As reported by David Brennan, Diplomatic Correspondent for Newsweek, the world’s most potent military alliance has managed to meet two key 10-year spending targets set at the Wales summit in 2014.

By 2024, NATO members aimed to either "move towards" or surpass spending 2 percent of GDP on their militaries, while allocating 20 percent of annual defense spending to major new equipment and related research and development.

Although the majority of NATO nations have yet to reach the 2 percent threshold, all 31 member states have surpassed the 20 percent spending target on new equipment and R&D, as estimated by NATO in July 2023. This achievement represents a significant win for the bloc, which has often been embroiled in disputes over expenditure.

Fabrice Pothier, a former director of policy planning for NATO, highlighted the importance of where the funds are allocated, not just the amount spent. The Russian war in Ukraine underscores the need for NATO to catch up in certain technologies like electronic warfare and air defense. Investing 20 percent in new equipment and technology is vital for maintaining a military edge, including adopting emerging technologies like AI.

This development is crucial for revitalizing NATO's military industrial base, which had been diminished by the post-Cold War "peace dividend" era and decades of low-intensity conflicts. James Rogers, co-founder and director of research at the U.K.'s Council on Geostrategy, emphasized that meeting the 20 percent target stimulates the defense industrial base within the Euro-Atlantic area and beyond.

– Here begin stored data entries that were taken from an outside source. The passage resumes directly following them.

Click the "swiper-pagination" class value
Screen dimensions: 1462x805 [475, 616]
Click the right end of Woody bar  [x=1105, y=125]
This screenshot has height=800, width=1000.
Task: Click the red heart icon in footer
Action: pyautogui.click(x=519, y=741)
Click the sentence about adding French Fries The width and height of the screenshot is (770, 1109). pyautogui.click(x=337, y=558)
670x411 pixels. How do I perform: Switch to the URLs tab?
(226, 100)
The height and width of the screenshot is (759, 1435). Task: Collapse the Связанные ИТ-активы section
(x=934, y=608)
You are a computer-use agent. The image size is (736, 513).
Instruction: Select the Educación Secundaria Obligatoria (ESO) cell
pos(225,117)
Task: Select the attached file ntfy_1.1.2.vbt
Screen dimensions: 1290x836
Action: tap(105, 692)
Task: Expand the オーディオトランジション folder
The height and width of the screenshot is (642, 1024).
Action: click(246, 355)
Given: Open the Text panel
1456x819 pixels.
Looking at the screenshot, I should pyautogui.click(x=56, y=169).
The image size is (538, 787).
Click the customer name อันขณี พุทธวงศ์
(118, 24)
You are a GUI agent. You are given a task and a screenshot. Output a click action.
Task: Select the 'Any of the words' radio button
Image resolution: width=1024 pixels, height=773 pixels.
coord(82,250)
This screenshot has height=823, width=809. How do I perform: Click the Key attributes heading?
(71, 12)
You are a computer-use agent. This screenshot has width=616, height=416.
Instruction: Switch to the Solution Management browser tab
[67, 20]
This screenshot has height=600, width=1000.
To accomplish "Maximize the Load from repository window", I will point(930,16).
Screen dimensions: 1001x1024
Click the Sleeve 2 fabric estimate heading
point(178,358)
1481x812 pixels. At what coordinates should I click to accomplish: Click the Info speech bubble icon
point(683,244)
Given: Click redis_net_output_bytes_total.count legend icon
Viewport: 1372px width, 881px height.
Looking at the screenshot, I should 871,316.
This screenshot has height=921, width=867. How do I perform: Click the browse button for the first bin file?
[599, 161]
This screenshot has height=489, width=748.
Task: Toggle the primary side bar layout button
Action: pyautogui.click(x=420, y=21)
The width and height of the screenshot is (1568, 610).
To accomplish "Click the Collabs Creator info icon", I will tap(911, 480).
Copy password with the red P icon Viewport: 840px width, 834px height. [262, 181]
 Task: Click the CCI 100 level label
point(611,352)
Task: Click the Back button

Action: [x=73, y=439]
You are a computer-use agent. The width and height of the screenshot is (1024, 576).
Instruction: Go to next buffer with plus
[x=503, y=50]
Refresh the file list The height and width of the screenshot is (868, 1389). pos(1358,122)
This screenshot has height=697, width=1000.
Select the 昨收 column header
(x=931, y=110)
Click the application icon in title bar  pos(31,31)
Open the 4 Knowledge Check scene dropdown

However, the alliance faces tough decisions on where to allocate this 20 percent. Debates on whether to invest in developing European-grown technologies or to rely on existing systems like the U.S. Patriot and Israeli systems can become highly political.

In the context of the ongoing conflict in Ukraine, Kyiv continues to urge NATO partners to maintain and even expand military assistance through what is expected to be a challenging winter. NATO's new era may require reevaluation and potentially new spending targets to adapt to the rapidly deteriorating strategic environment.

This milestone is a testament to NATO's adaptability and commitment to strengthening its collective defense capabilities in response to evolving global threats. The alliance's ability to meet its equipment spending goal is a crucial step in ensuring readiness and resilience in the face of growing geopolitical challenges.